Restauré à l'identique suppose-t-on, car les archéologues fonctionnent un peu comme des Sherlock Holmes pour des époques sans tradition écrite, sinon quelques gravures rupestres ou d'autres vestiges moins bien conservés découverts sur nos côtes belges, dans le Kent ou le nord de la France. Difficile de donner l'âge du capitaine ! L'analyse par dendrochronologie établit la construction de ce bateau vers 1550 avant notre ère. Ce bateau extraordinaire à fond plat arborait quand même un poids de 9 tonnes. Imaginez la force de l'équipage qui jouait sur les courants pour joindre une rive à l'autre...

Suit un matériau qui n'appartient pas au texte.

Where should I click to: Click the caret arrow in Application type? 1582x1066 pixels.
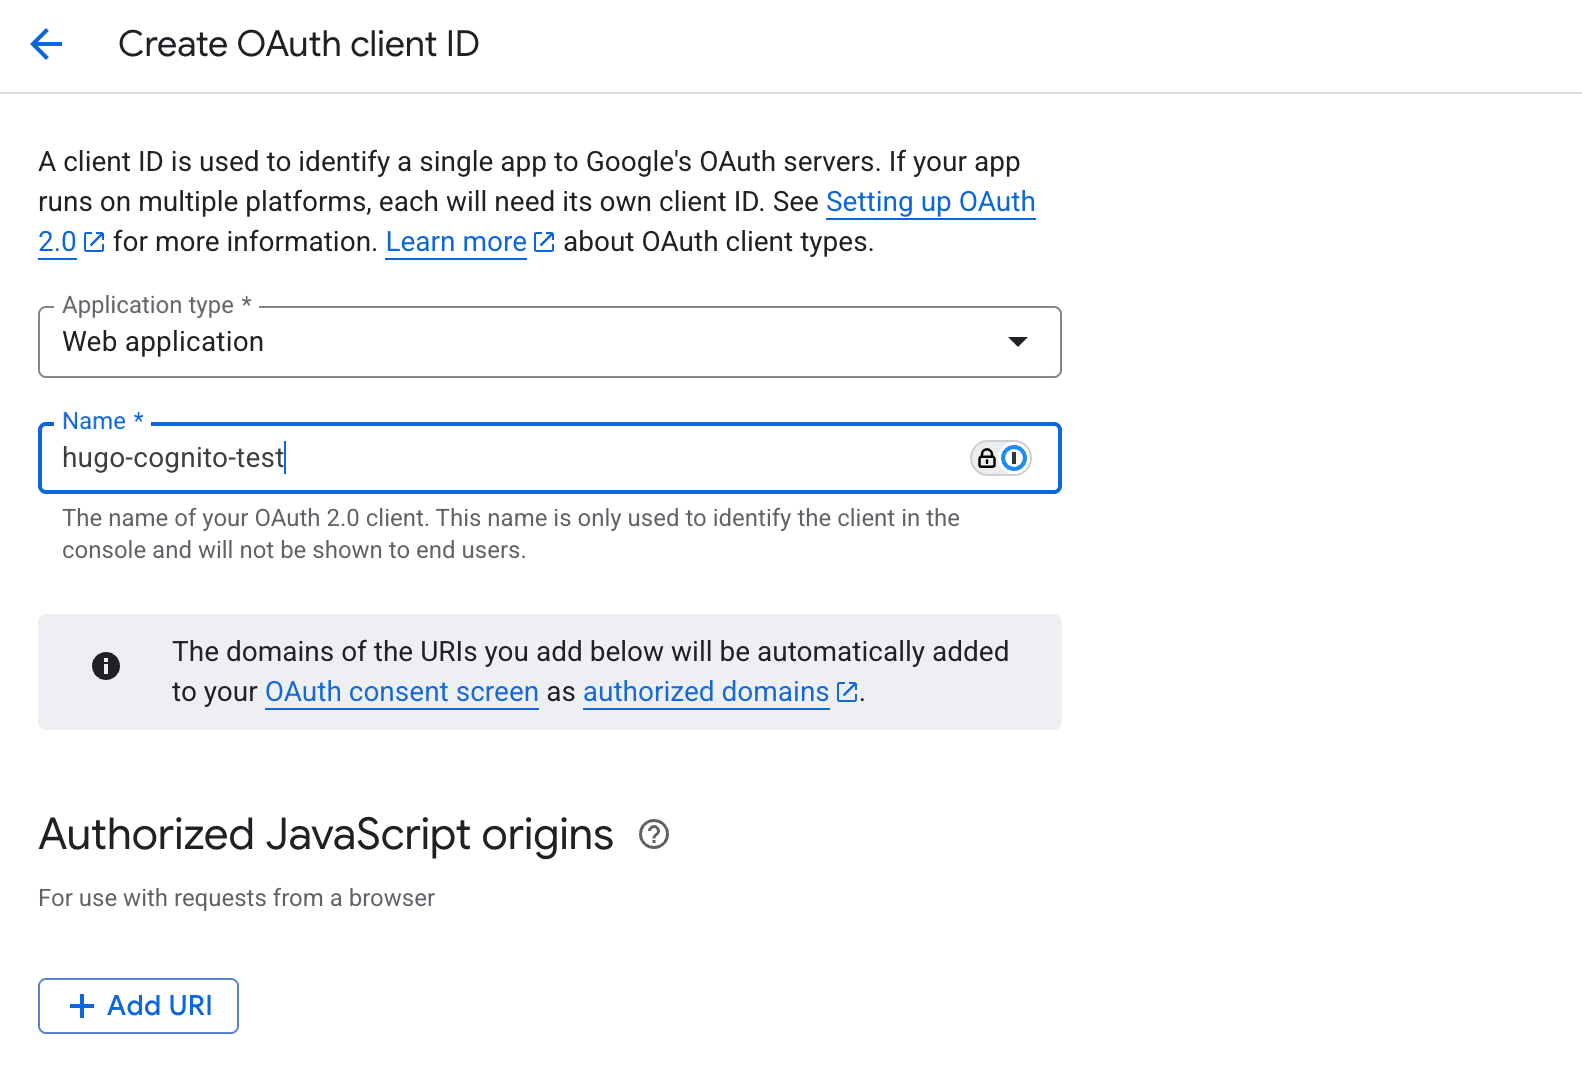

Le bateau de Douvres incarne une réalité : les hommes de l'Âge du bronze voyageaient et prenaient la mer alors que le Néolithique et l'agriculture les avaient déjà sédentarisés. La notion de frontière était une réalité.

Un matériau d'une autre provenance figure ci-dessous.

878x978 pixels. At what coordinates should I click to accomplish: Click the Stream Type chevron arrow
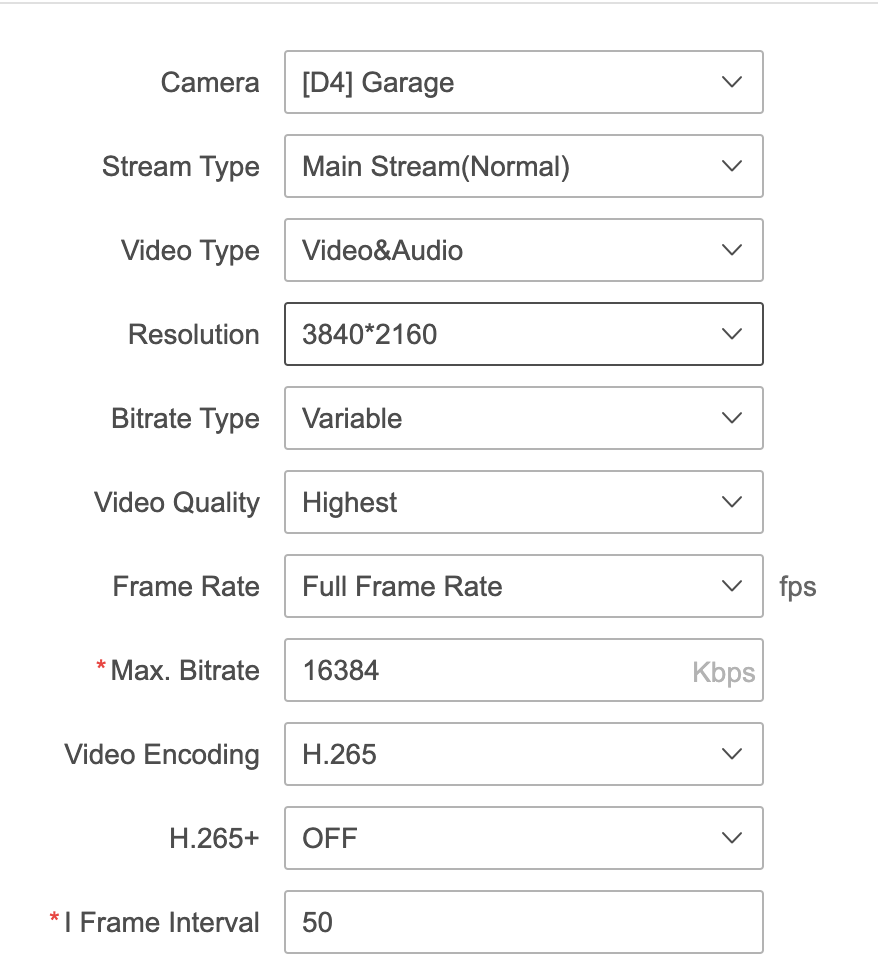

L'exposition révèle toute l'ambiguïté de l'espace transmanche : un mode de vie commun, des rituels funéraires similaires, une production de céramiques aux motifs étonnamment ressemblants. Donc, ces gaillards trafiquaient ferme, paisibles commerçants ou navigateurs belliqueux ? Si une partie des produits et objets a été fabriquée sur place, des matériaux et d'autres biens sont venus de bien plus loin, comme l'ambre de la Baltique, les pointes de lance du Kent, l'épée de type britannique découverte à Wimereux, l'échange de bétail, les lingots provenant des Alpes autrichiennes.
Le but de l'exposition est la valorisation de recherches dont l'Inrap (Institut national de recherches archéologiques préventives) est partenaire. Objectif atteint, car on découvre l'univers quotidien des sociétés en Manche et mer du Nord à l'époque du fameux bateau. C'est une belle page d'histoire eurorégionale qui est contée, de l'habitat à l'artisanat du bronze, des rituels aux parures, aux vêtements, et à l'art du voyage.